**Actions to take**
A: Rewrite the passage on AI chip shortages from "3. Memory components" to "backlog of orders.", renaming "Micron" as "Kioxia".
B: According to the passage on AI chip shortages, what share of worldwide rare earth elements output does China hold?
C: Using the passage on AI chip shortages, explain why core minerals create a supply problem for AI chips.
─── Text shown ───
These and other developments are now straining global computing infrastructure, and three key components are under the biggest strain: high-bandwidth memory (HBM), high-performance graphics processing units (GPUs) and advanced solid-state drives (SSDs). “Once confined to specialized clusters,” Sourceability says, “these parts are now essential building blocks for every hyperscale data center racing to meet the next wave of AI acceleration.”
Five Trends to Watch
Here are five more signs currently foreshadowing a deeper AI chip shortage in the near future:
1. Uncertainty over tariffs continues. Sourceability says the convergence of growing AI demand, current semiconductor capacity and ongoing geopolitical headwinds is placing “unprecedented stress” on the semiconductor supply chain. “With memory requirements per chip at all-time highs and AI workloads forecasted to grow 25-35% year-over-year through 2027,” it says, “the start of protracted shortages of these sought-after components is actively unfolding.
2. Core minerals are in short supply. In “4 Issues Exacerbating the Looming AI Chip Shortage,” Zac Amos writes about how AI chips need rare and hard-to-source materials (i.e., gallium, germanium, cobalt and tungsten), for their semiconductors. “These minerals are in short supply, and many come from politically volatile regions or countries with tight control over them,” he explains, noting that China has a 60% share of worldwide rare earth elements output. These resources have become “essential to the production of chips,” he writes, “and demand will only keep growing.”
3. Memory components are experiencing 6-12 month bottlenecks. According to Searchability, HBM3 (the memory standard used to power AI accelerators) is at the center of a new supply bottleneck. SK hynix, Samsung and Micron—the three dominant producers of HBM chips—have been operating near full capacity. These companies are currently reporting 6-12 month lead times amid a backlog of orders.
─── Records supplied ───
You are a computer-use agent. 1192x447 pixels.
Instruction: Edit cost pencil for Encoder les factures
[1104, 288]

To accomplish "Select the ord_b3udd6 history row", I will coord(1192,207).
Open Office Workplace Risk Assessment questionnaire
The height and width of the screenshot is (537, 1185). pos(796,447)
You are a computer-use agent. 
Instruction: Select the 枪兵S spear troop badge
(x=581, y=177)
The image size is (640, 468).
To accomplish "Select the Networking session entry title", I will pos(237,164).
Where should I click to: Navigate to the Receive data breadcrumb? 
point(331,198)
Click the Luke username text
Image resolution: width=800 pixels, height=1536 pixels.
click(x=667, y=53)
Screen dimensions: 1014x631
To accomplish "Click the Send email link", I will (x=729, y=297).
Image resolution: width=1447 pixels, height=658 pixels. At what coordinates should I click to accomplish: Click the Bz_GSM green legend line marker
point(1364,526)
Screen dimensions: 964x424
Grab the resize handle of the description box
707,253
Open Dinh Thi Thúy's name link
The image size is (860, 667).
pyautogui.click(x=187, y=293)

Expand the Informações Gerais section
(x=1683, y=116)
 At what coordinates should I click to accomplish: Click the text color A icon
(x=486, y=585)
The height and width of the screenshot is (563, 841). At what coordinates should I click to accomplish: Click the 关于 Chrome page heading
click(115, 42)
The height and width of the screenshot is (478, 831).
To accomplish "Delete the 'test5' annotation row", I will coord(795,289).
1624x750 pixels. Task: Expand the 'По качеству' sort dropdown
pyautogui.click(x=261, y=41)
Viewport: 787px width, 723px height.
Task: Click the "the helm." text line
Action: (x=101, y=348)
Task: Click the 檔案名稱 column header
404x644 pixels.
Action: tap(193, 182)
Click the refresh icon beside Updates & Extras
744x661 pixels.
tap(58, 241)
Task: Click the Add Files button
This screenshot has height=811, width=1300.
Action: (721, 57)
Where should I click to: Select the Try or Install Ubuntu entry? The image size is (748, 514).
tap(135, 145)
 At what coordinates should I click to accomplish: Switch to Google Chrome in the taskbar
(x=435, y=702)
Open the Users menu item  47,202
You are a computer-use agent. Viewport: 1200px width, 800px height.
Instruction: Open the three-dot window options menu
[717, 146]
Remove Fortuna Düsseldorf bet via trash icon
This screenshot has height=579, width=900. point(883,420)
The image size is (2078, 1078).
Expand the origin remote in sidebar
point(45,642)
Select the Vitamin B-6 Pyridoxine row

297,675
───
**Solutions below**
A:
3. Memory components are experiencing 6-12 month bottlenecks. According to Searchability, HBM3 (the memory standard used to power AI accelerators) is at the center of a new supply bottleneck. SK hynix, Samsung and Kioxia—the three dominant producers of HBM chips—have been operating near full capacity. These companies are currently reporting 6-12 month lead times amid a backlog of orders.

B: China holds a 60% share of worldwide rare earth elements output.

C: AI chips need rare and hard-to-source materials such as gallium, germanium, cobalt and tungsten for their semiconductors. These minerals are in short supply, and many come from politically volatile regions or countries with tight control over them.